== Reading text ==
┏━━
# Kosen Judo dojo=rare??



## MMAfighter (May 31, 2007)

How often is it that you come across a Kosen Judo dojo nowadays? I mean i know that most of the judo today is kodokan, but do oyu still see any Kosen schools out there?? Does anyone here train Kosen?


----------



## Darth F.Takeda (Jun 1, 2007)

From what some  long time Judoka's have told me, Kosen Judo is not a style of Judo, it was what kids in school studied in Japan at one time.
The rules were more favoralble to groundwork, sine they felt this was a good idea to bring Elementary through  H.S. age kids  up from the ground up and was safer than University and adult compitition rules, where throwing was stressed.

  So Kosen Judo is like, High School Wrestling.


----------



## arnisador (Jun 2, 2007)

This is a very, very rare style in my experience. It does indeed emphasize groundwork, but I think most people would still consider it a style of Judo.
┗━━
== Dataset excerpt ==
┏━━
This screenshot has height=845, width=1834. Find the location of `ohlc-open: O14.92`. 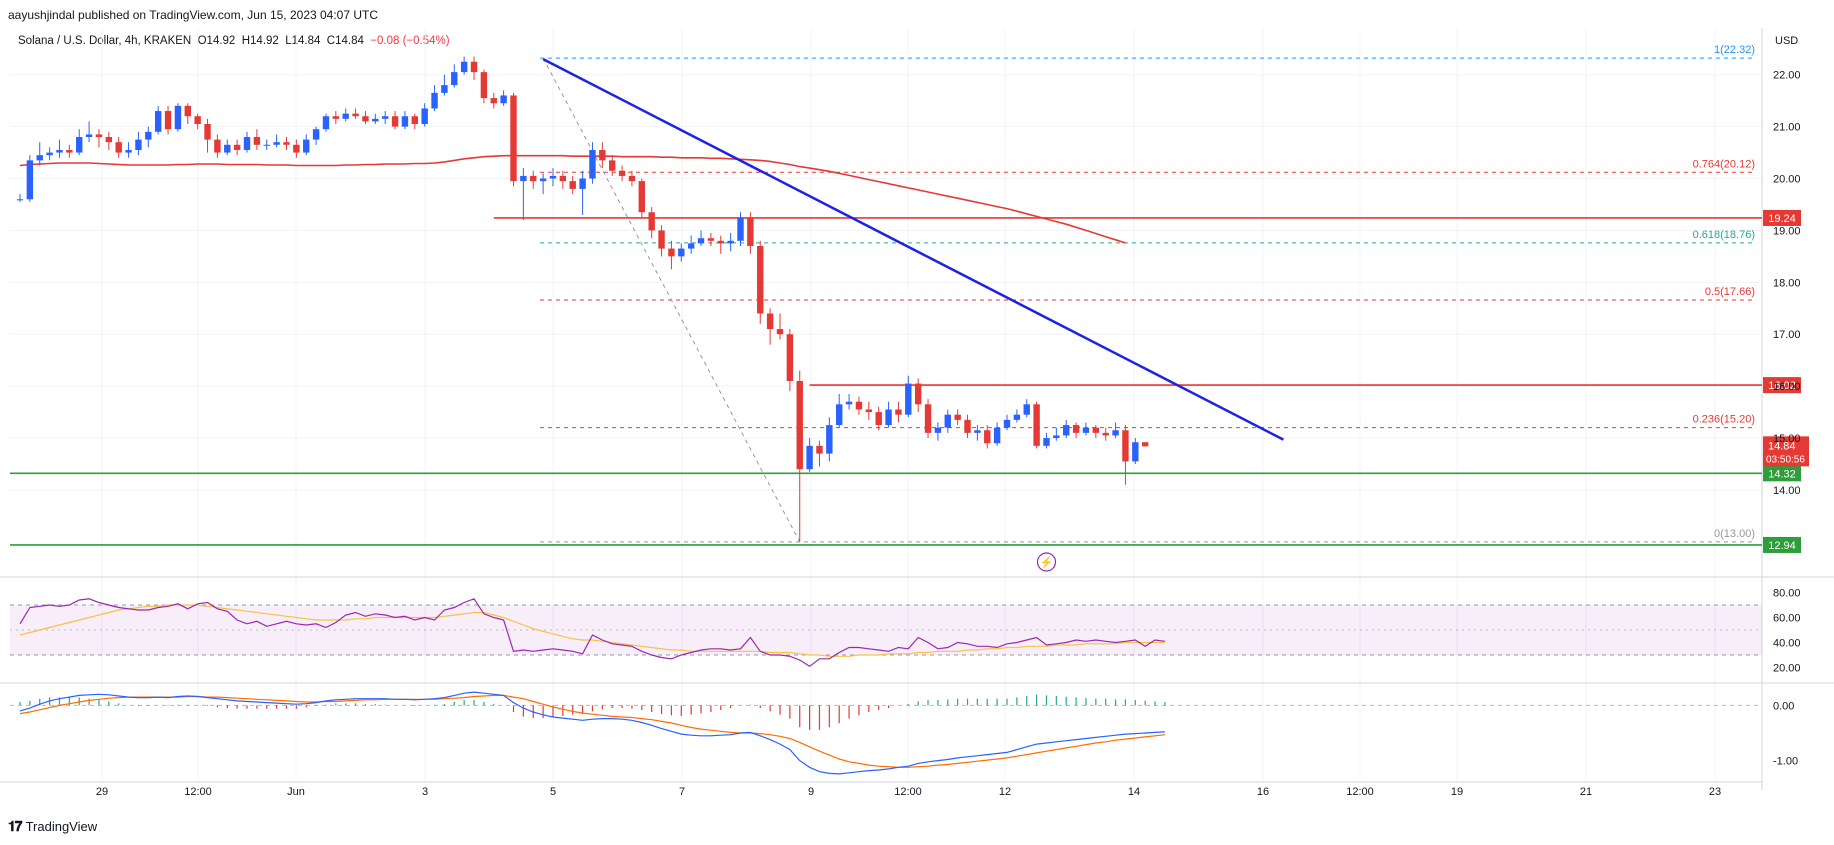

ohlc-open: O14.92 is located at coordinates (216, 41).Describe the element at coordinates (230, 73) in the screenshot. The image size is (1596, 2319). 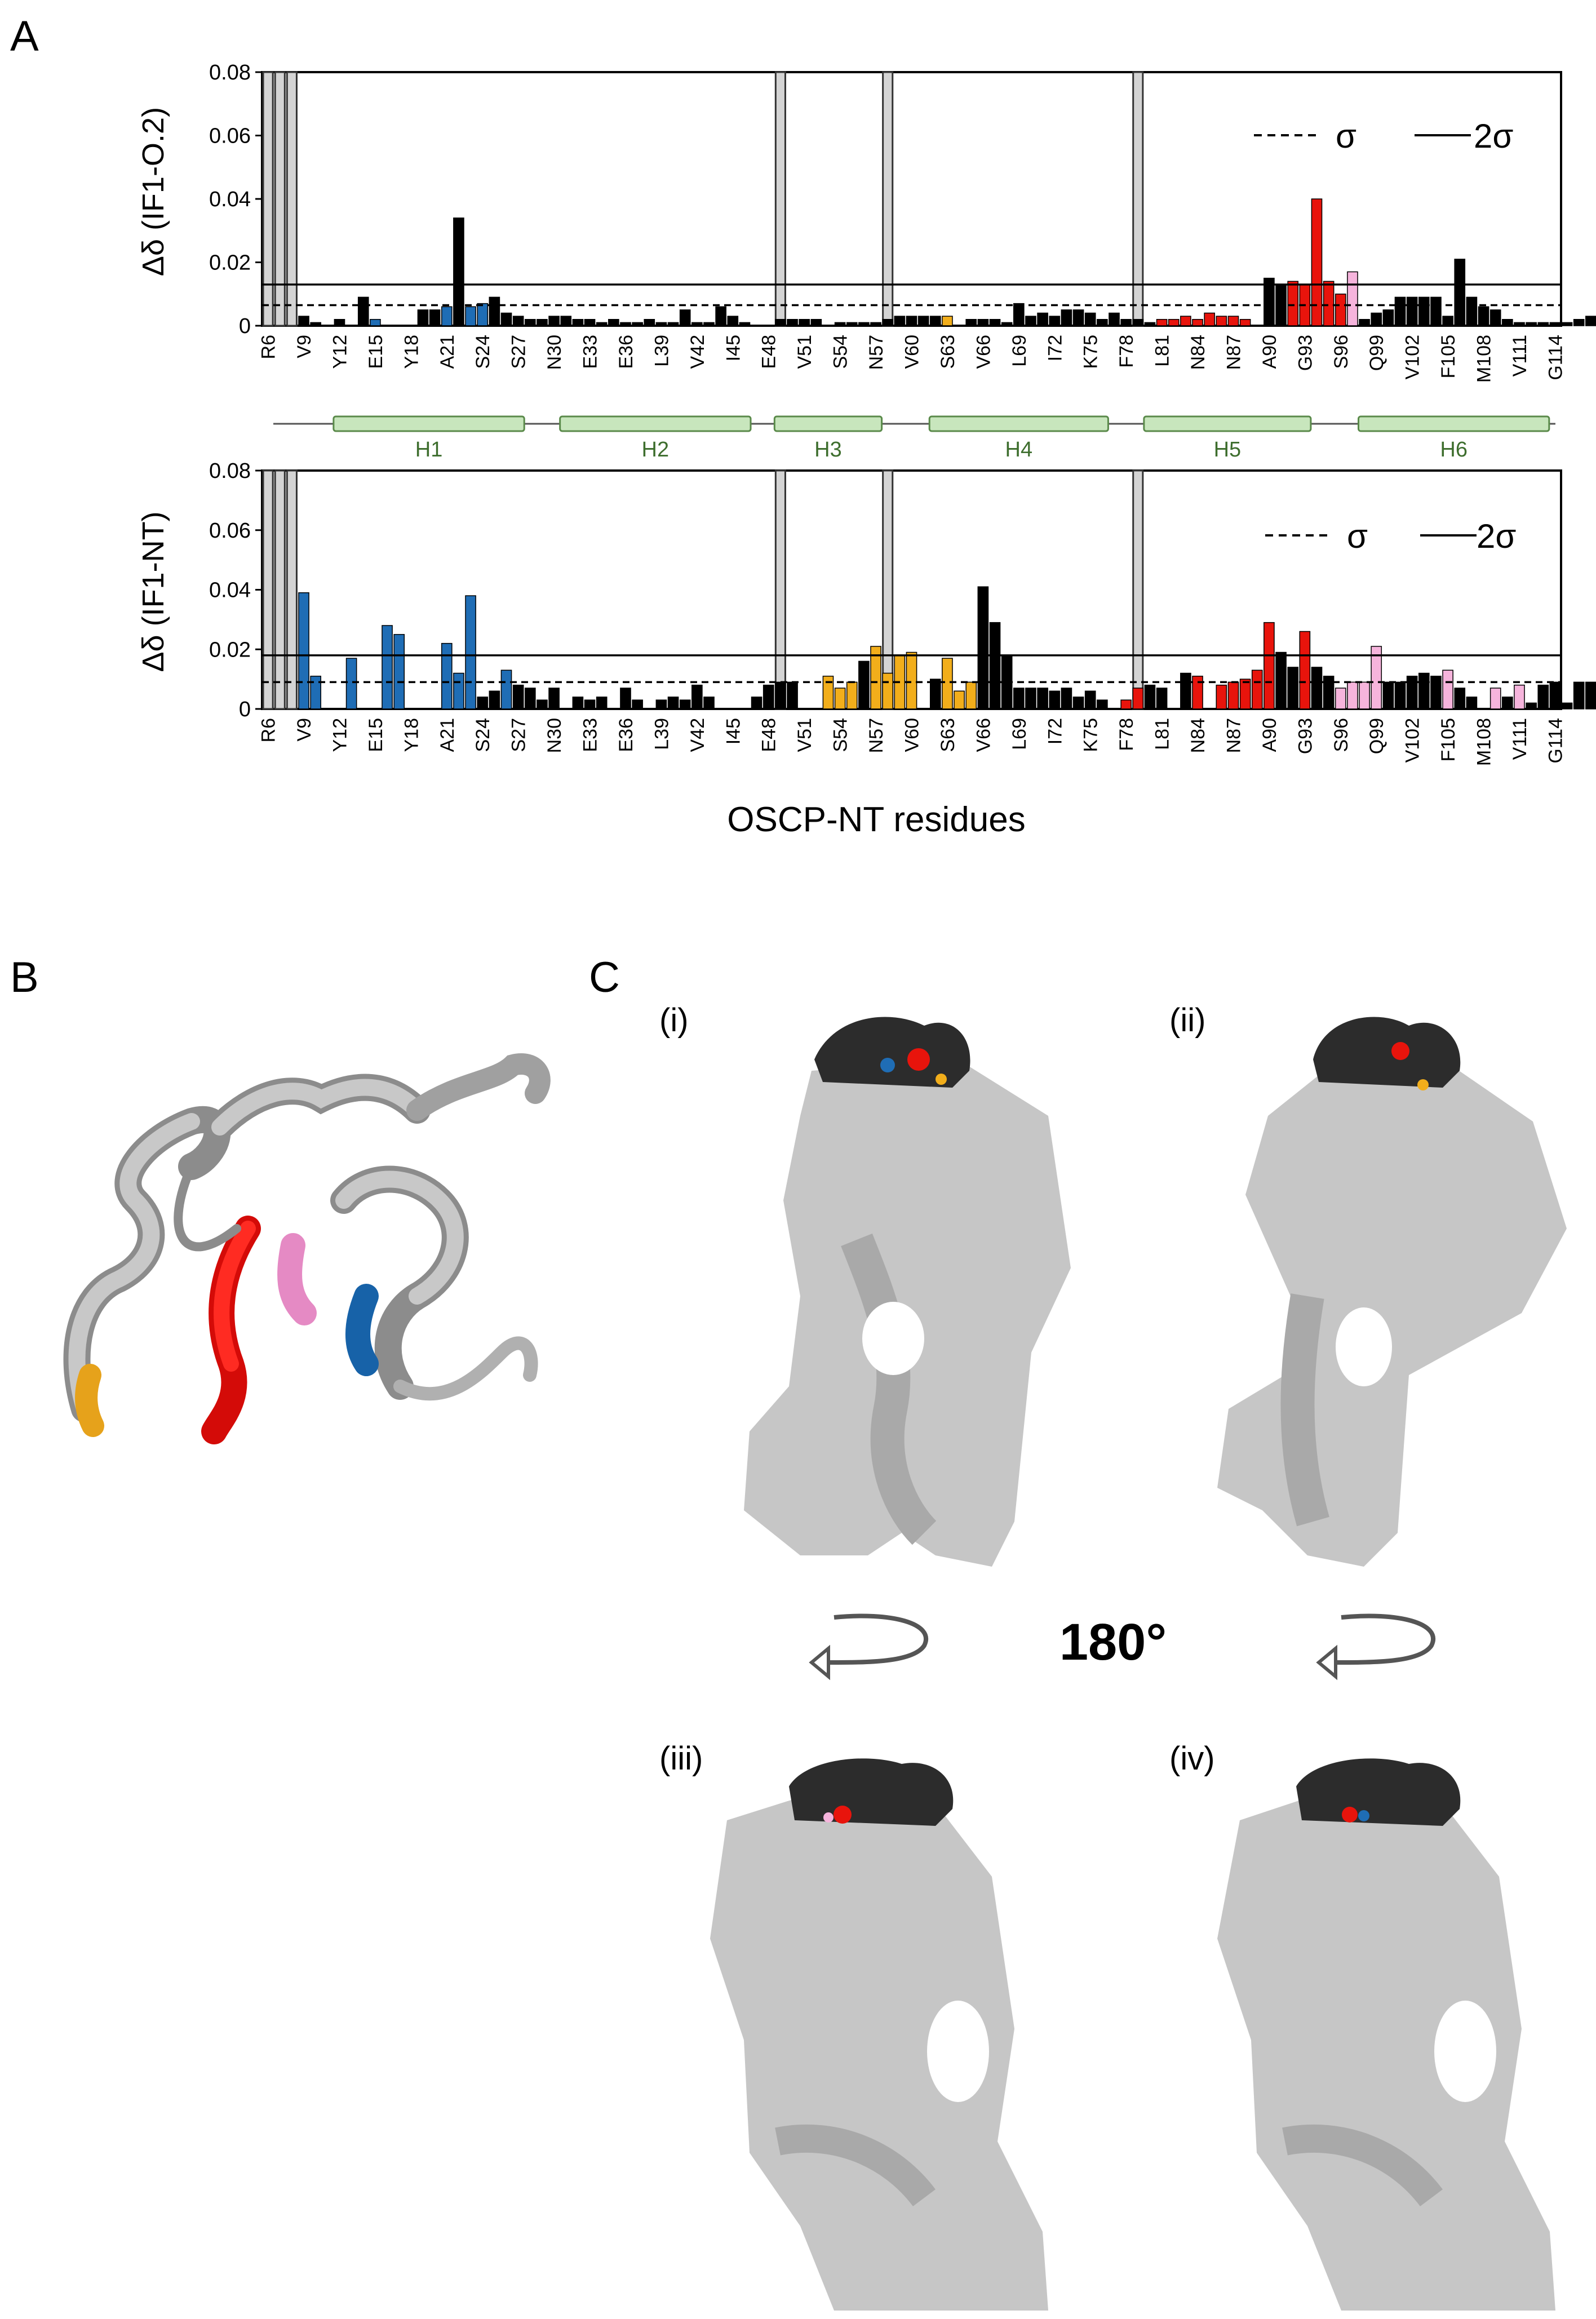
┗━━
Can you rewrite the part of the Kosen Judo thread from "## MMAfighter (May" up to and including "here train Kosen?", swapping "dojo" for "club"?

== Result of this exercise ==
## MMAfighter (May 31, 2007)

How often is it that you come across a Kosen Judo club nowadays? I mean i know that most of the judo today is kodokan, but do oyu still see any Kosen schools out there?? Does anyone here train Kosen?